Celebrating the nomination of Hillary Rodham Clinton

Witness to history, moved to tears

I have been extremely fortunate to participate in four Democratic national conventions. And I have experienced some very special moments.

I was in Boston when then-Sen. Obama gave perhaps the best speech I have ever heard, the talk that propelled him into the national spotlight. I was in Denver when at the conclusion of her remarks Caroline Kennedy surprised the delegates and introduced her uncle who was not scheduled to be at the convention. Everyone knew this was Sen. Kennedy’s farewell and if there one was person not in tears I would have been surprised.

And, of course, that same year I witnessed something I never thought I would see in my lifetime — a person of color nominated for the Presidency of the United States. Yep, I had more tears.

And then last week I again had the privilege to witness history. Never thought in my lifetime. We often say girls and boys can grow up and be whatever they want to be. Given numerous unfortunate social forces this has never really been true.

And it is not lost on me that when we finally nominated a woman she had to be the most qualified person to ever run for president.

Harks back to Charlotte Whitton’s quote:

“Whatever women do they must to twice as well as men to be thought half as good. Luckily, that is not difficult.”

Okay, I don’t care for that last sentence. But Tuesday night, that boys and girls can be whatever they want to be, became much closer to being true.

Cried again when Bernie Sanders, as the leader and unifier he is, moved to nominate Clinton by acclamation. For what it means for our daughter, our goddaughters, our nieces and all girls and young women. But also what it means for our country. We have been rather slow in getting to this point, but we are finally here. Will it eliminate misogyny? Of course not. After seven and a half years of a president who is black, recent tragedies are yet another indication that if our country is less racist at all, it is so by only a very small degree.

But, finally, every girl, every woman in America can look at who will soon be the most important person in the world and see herself. I do not underestimate that impact.

Nor do I underestimate the significant impact of the Sander’s movement. We have the most progressive platform in Democratic Party history. It is a platform that mirrors what our great union has spent generations fighting for. Thank you Bernie and Hillary.

There were many moments that were overwhelming on a personal level. When a speaker asked everyone who was an immigrant, child or grandchild of an immigrant to raise his or her hand, it took me a second to say, ‘hey that’s me,’ and my hand went up. Just two short generations ago my grandparents came to America. My wife Alice is the daughter of an immigrant and our two sons are immigrants themselves.

Khizr and Ghazala Khan, Muslim-Americans, also reached me on a very personal level. As everyone knows, Mr. Khan spoke of their son Army Captain Humayun Khan who was killed in Baghdad saving others.
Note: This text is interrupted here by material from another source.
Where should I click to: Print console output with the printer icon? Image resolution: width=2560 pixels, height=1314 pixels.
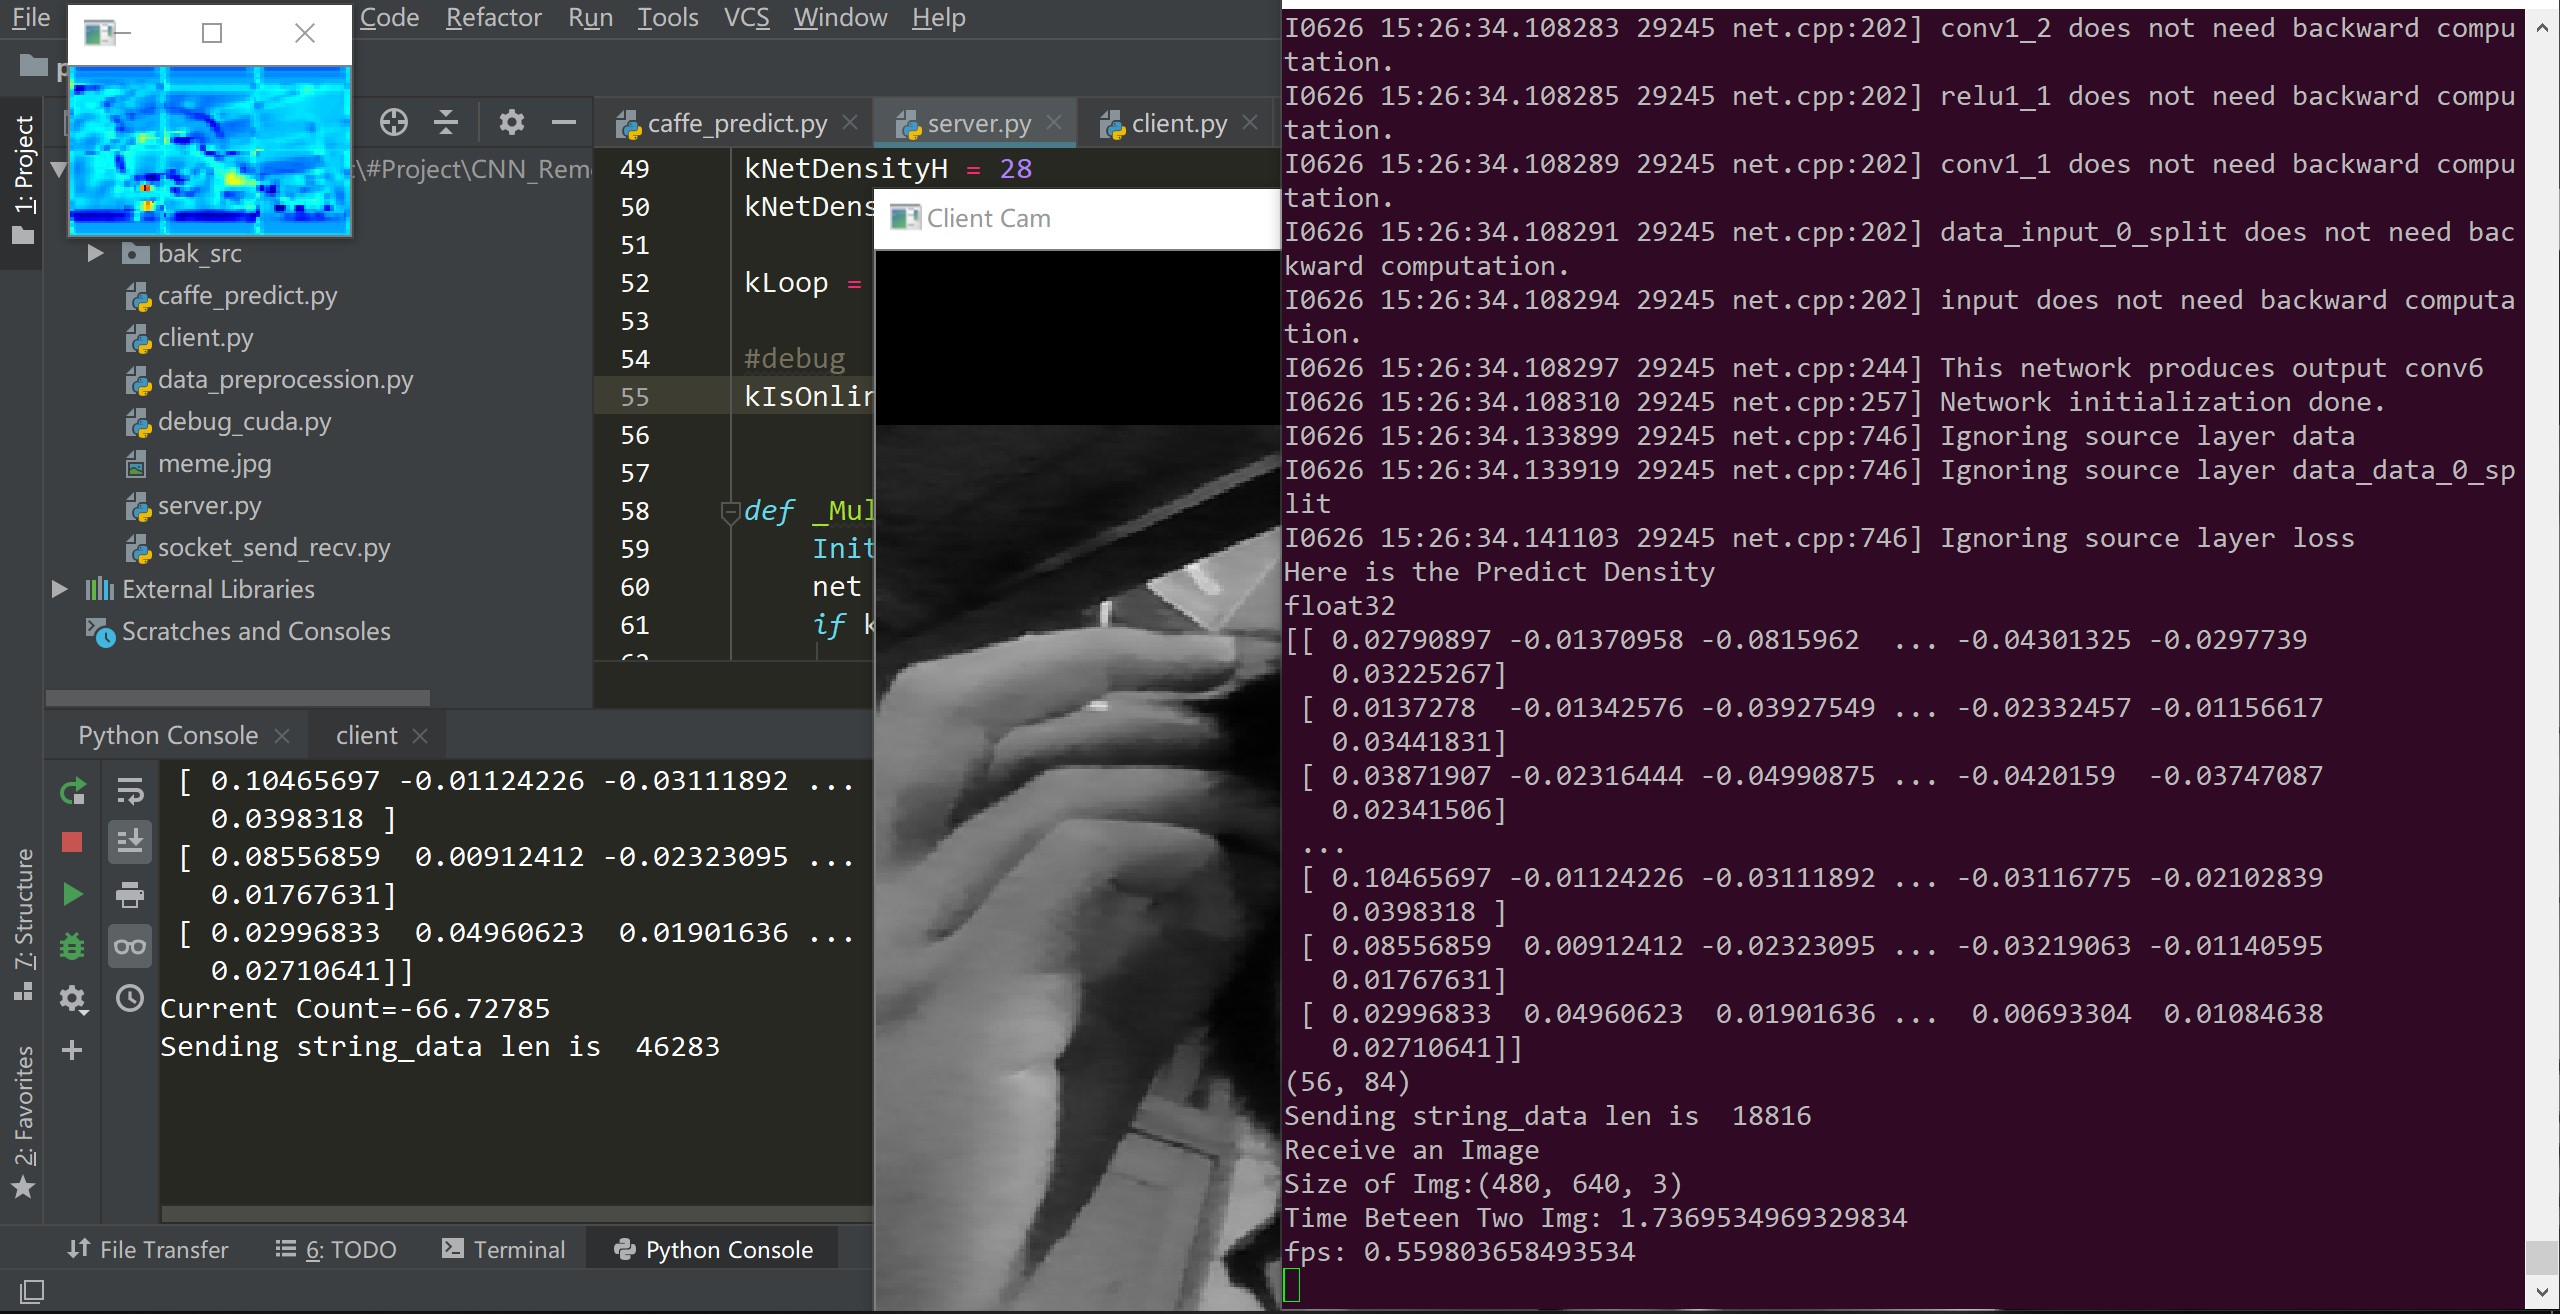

The power of his voice when he said to Trump, “you have sacrificed nothing and no one,” and then asked if Trump had ever read the Constitution as he pulled his worn copy from his suit pocket.

Some may see this as ironic but when Mr. Khan and other Muslim-Americans spoke I roared not only because I deplore discrimination, but as a Jew, I felt they were speaking for me and my people, against Islamophobia of course, but also against historic anti-Semitism and all religious discrimination. Maybe Donald Trump does have value. He just may bring many of us closer together.

I am rather cynical by nature so I am not surprised that Trump has the support he has. But I also believe that if we work as hard as we can, Trump’s insanity could have Hillary winning by enough to impact the rest of the ballot.

So we pull out all the stops. It’s what AFT always does.

We canvass one more block although all we can think of is lying down. We call through one more sheet, although we know there will be more kids yelling in our ear — “Mom, it’s for you!” We eat yet another slice of pizza as we meet with members at the workplace during lunch and after work.

We must do everything necessary to win. This is our opportunity to change significantly the political landscape for years to come. We must seize the moment.

David Hecker is president of AFT Michigan, an AFT vice president, a delegate to the Democratic National Convention and a long-time political activist.